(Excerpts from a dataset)
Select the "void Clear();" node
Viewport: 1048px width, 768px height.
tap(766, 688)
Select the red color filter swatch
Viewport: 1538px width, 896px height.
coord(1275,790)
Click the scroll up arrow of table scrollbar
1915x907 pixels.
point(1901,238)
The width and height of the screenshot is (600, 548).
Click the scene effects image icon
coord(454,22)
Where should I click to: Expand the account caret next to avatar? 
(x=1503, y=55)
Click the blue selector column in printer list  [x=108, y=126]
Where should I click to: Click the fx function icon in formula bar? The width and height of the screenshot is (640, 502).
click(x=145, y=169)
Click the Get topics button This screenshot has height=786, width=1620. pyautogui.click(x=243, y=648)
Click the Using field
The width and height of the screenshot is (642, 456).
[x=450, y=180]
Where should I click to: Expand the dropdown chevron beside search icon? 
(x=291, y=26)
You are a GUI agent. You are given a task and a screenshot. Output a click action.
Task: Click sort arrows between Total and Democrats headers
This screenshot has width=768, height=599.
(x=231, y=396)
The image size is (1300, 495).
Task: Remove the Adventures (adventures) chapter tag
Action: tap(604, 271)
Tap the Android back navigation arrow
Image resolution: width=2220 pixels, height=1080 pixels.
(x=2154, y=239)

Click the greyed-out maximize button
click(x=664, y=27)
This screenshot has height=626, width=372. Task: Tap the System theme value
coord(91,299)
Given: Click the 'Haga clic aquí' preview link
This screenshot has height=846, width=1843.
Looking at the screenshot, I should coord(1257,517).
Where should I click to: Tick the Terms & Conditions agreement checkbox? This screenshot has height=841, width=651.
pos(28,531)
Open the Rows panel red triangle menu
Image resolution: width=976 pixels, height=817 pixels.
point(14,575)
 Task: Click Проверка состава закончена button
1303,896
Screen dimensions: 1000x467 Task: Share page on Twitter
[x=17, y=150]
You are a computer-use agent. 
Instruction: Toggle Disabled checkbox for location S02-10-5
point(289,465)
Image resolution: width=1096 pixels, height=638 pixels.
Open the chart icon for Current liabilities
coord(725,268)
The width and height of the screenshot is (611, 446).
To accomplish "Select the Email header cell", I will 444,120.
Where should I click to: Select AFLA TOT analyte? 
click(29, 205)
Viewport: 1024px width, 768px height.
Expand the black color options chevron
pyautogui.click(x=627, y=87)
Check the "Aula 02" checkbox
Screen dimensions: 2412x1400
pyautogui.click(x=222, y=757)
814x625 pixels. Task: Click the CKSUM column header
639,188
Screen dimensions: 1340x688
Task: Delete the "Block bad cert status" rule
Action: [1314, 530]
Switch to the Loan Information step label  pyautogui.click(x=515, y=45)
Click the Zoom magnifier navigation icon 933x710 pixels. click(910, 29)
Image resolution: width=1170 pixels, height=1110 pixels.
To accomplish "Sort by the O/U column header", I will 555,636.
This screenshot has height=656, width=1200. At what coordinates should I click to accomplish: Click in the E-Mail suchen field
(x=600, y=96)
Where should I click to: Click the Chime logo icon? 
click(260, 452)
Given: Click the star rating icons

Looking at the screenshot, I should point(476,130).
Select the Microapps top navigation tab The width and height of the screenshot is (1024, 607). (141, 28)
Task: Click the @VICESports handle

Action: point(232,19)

> [GOAL OF THE EXERCISE] Every line holding the string "agent" should be copied here, so please find those lines in the data.

> [ANSWER TO THIS TASK]
You are a GUI agent. You are given a task and a screenshot. Output a click action.
You are a computer-use agent. 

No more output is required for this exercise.